Exosome-Functionalized Ti6Al4V Scaffolds Promoting Osseointegration by Modulating Endogenous Osteogenesis and Osteoimmunity.

Abstract

Periprosthetic bone defects are the most serious problem of revision total hip arthroplasty, which can easily lead to insufficient osteointegration between the prosthesis and host bone. Bone marrow mesenchymal stem cells (BMSCs) and a moderate inflammatory response at the prosthesis-bone interface play an important role in osteointegration. Here, we developed microarc oxide titanium implant loaded engineered exosomes (S-Exos) to promote osseointegration at the prosthesis-bone interface. First, Smurf1-shRNA was transferred into the BMSCs using a viral vector to prepare S-Exos, which were subsequently immobilized to the microarc oxide titanium implant surface with positively charged polyethyleneimine.
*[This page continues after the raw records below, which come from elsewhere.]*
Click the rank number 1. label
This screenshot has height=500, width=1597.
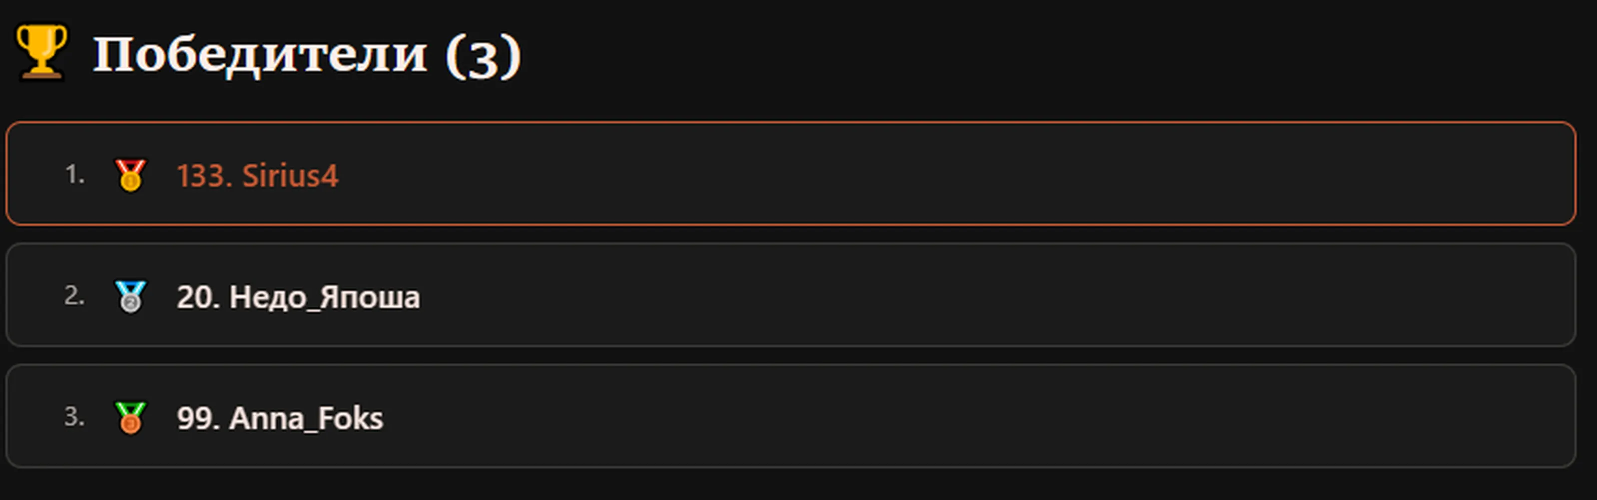[75, 174]
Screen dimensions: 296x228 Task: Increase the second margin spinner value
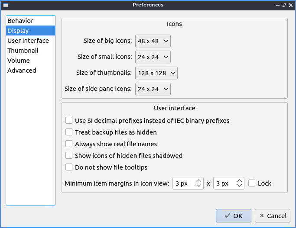(240, 181)
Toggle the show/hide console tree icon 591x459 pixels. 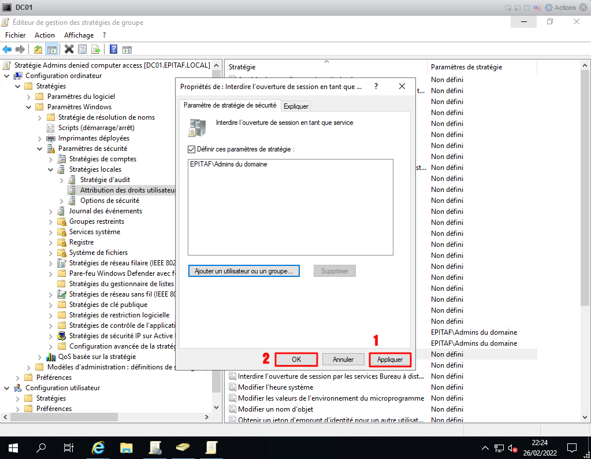point(51,50)
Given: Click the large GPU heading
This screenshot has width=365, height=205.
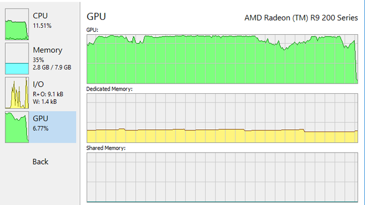Looking at the screenshot, I should (x=96, y=17).
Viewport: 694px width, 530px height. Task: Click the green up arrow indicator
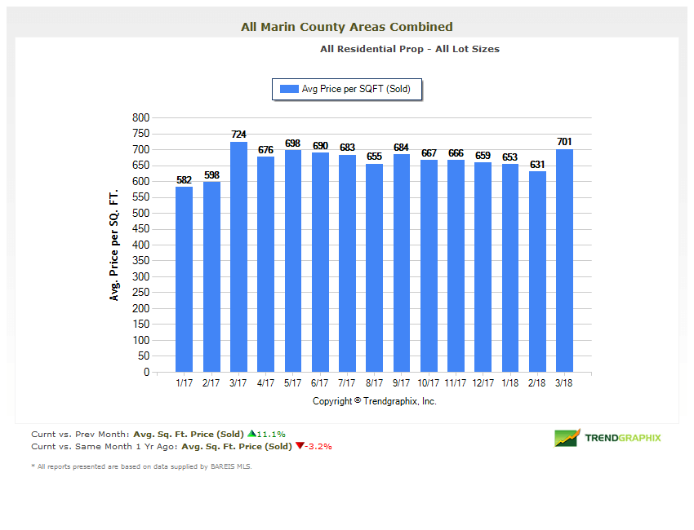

The immobilized S-Exos could be slowly and uniformly released and subsequently phagocytosed by BMSCs and macrophages. Once the S-Exos were phagocytosed, they could simultaneously activate the BMP/Smad signaling pathway in the BMSCs and promote macrophage M2 polarization, both of which enhance osseointegration. Specifically, this S-Exos coating exhibits a dual effect of promoting osseointegration, including the osseointegration of BMSCs by activating the BMP/Smad signaling pathway and the macrophage M2 polarization promoting osseointegration. In summary, the construction of S-Exos modified microarc oxide titanium implants could provide a new method for promoting osteointegration between the prosthesis and host bone in revision total hip arthroplasty.